Inspired by the published accounts of the Lewis and Clark expedition from 1803-1806, big fur companies sought to increase their lucrative holdings by hiring enterprising individuals and free spirits. Applicants and free-lancers, whether driven by greed or adventure, had to be willing to live off of the land and survive in harsh conditions. They were going where few, or none, had ever been. Many would succumb to weather exposure, illness, and starvation. Some would be injured or killed by Native Americans, or other mountain men, who already considered this part of the world home. Facing unfathomable circumstance and uncertain odds, still they went.
Most were indebted to fur companies. They needed a big cache of supplies to get them through the year. The fur companies charged them exorbitant prices for much-needed supplies and kept detailed records of the debt. The trappers were obligated to bring in a large supply of pelts to pay off their debt. Many mountain men traded their supplies with Native American tribes for fur. This was a way they could acquire more fur than they could get by trapping it themselves. Needless to say, most mountain men did not reach the plus side of the ledger.
The goal for most mountain men was to obtain as much fur (mostly beaver plews) as possible. Mountain men would use fur as currency in exchange for money, horses, and other supplies (possibles). This exchange usually occurred at rendezvous. Rendezvous would take place, annually, in a pre-determined location. Mountain men and Native Americans would travel from all over to reap the rewards of their year’s work. For many, it was a time of celebration and socializing. For some, this would be the only time of year they would see another human being. At rendezvous, friendships were formed and enemies were made.
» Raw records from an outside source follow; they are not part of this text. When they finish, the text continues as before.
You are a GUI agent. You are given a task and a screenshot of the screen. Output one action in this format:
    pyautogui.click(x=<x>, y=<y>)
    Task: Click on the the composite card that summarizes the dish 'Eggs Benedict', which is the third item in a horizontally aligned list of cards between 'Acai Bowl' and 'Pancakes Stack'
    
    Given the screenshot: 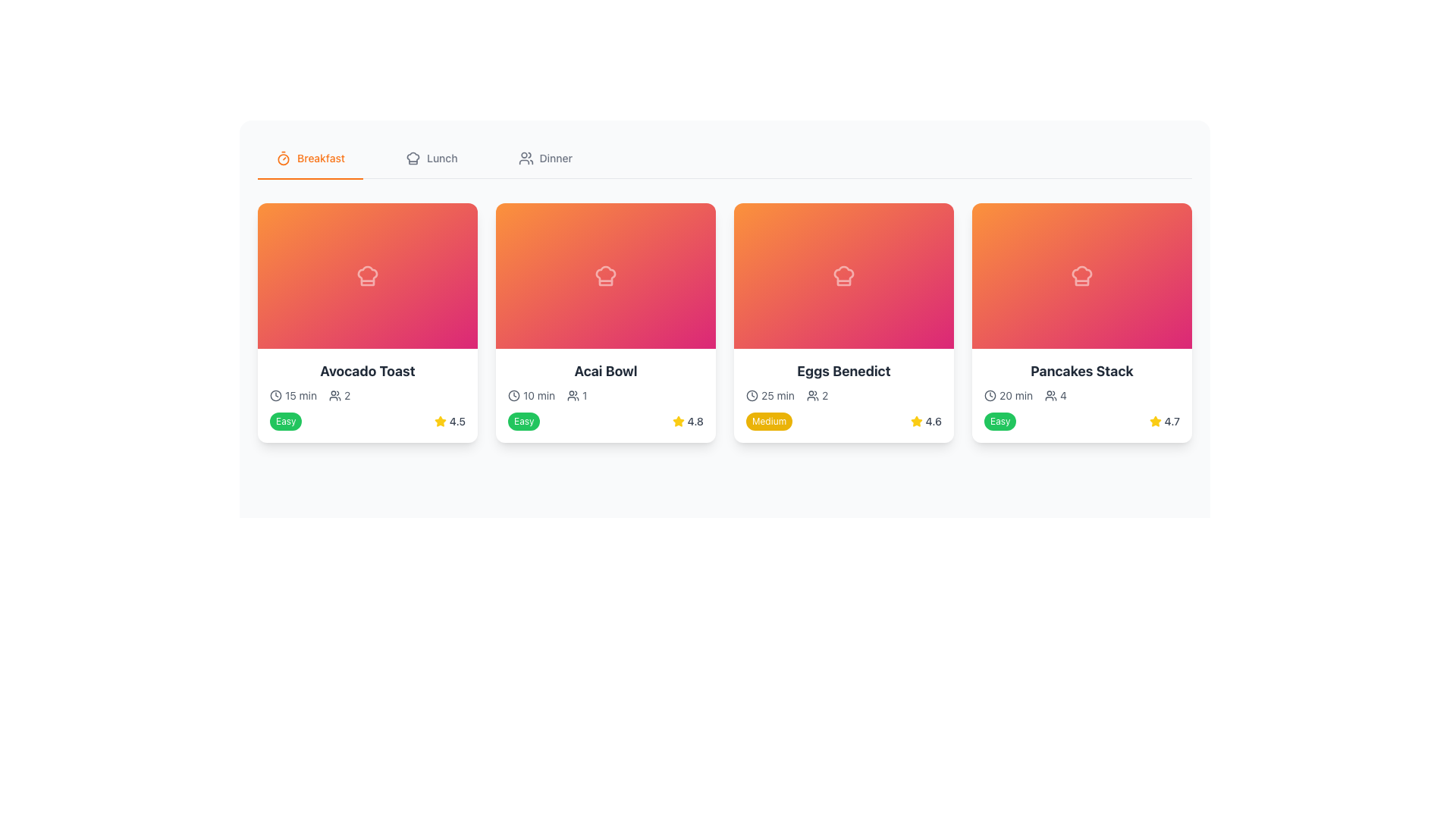 What is the action you would take?
    pyautogui.click(x=843, y=394)
    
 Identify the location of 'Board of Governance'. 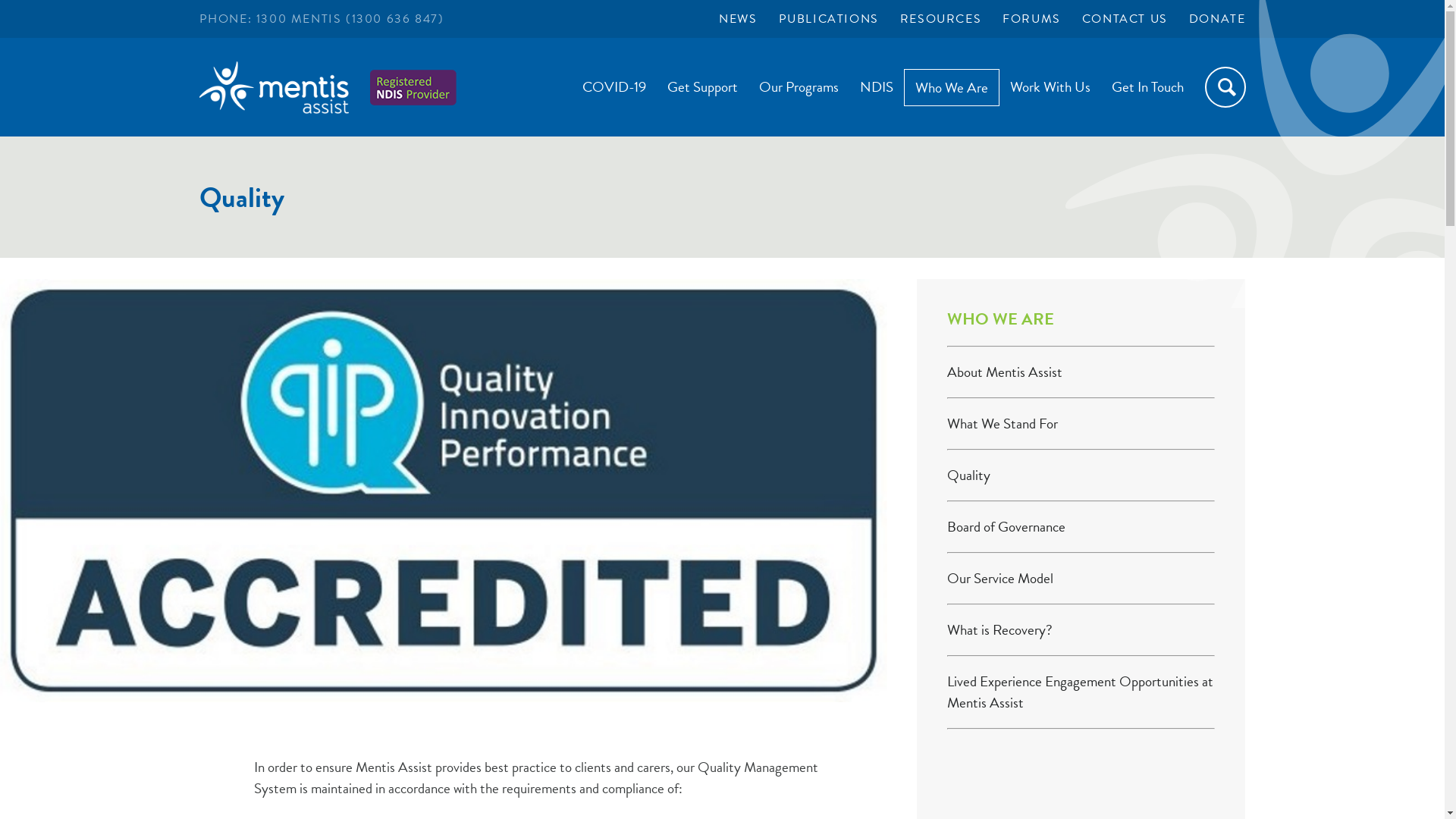
(1006, 526).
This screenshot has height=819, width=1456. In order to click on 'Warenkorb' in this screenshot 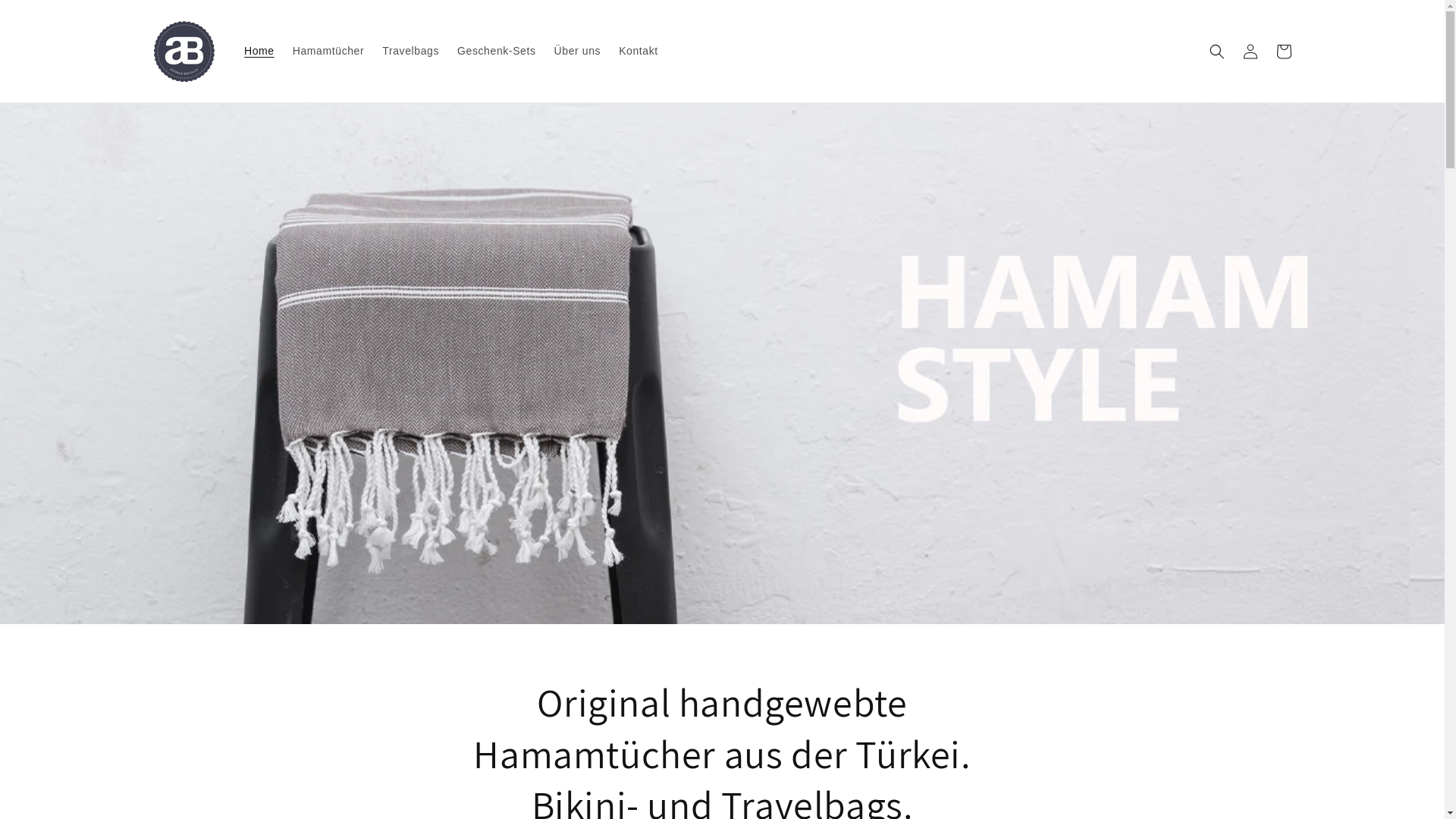, I will do `click(1282, 51)`.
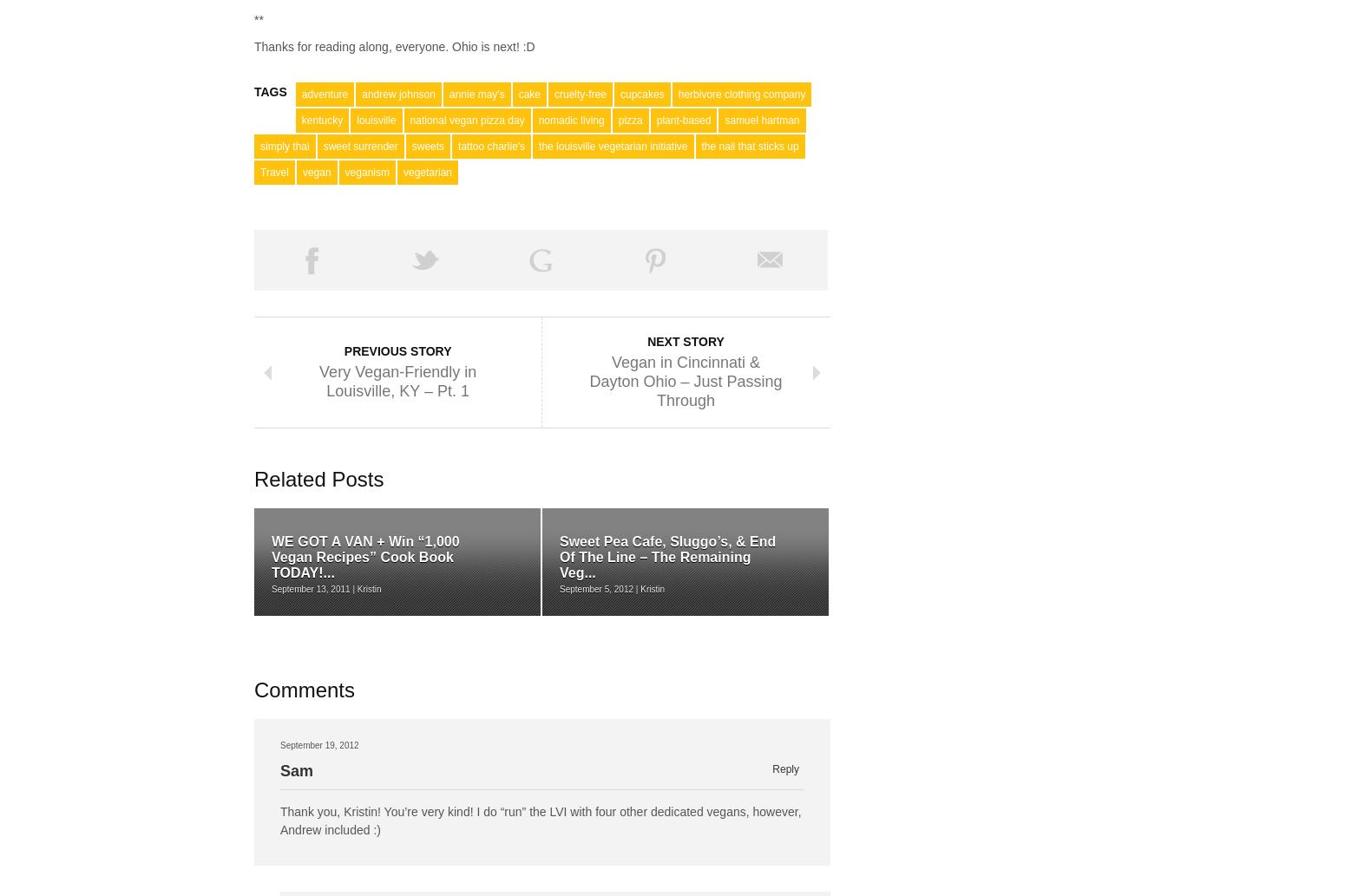 The width and height of the screenshot is (1345, 896). I want to click on 'vegetarian', so click(426, 171).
The mountain men would be instrumental in forging and developing the trails and routes that bridged the eastern to western United States. Some helped set up establishments and outposts along the way. Mountain men established many of the routes that would be used by the multitude of setters and pioneers who ventured west in subsequent years.
By the mid 1800s, the days of the mountain men dwindled. The fur industry was waning due to reduced demand. Much of the reduced demand was due to the rise of the silk trade. Large portions of the Rocky Mountains and Great Plains, at this point in time, had become over-trapped and over-hunted. The number of fur-bearing animals became alarmingly decimated. For many, the risk was no longer worth the reward.
Some mountain men became legendary-Jim Bridger, Jedediah Strong Smith, John “Liver Eating” Johnson, and Kit Carson. Most were never known. History is kind to some and cruel to others. The stories of mountain men, whether factual or fictional, live in the infamy of American folklore.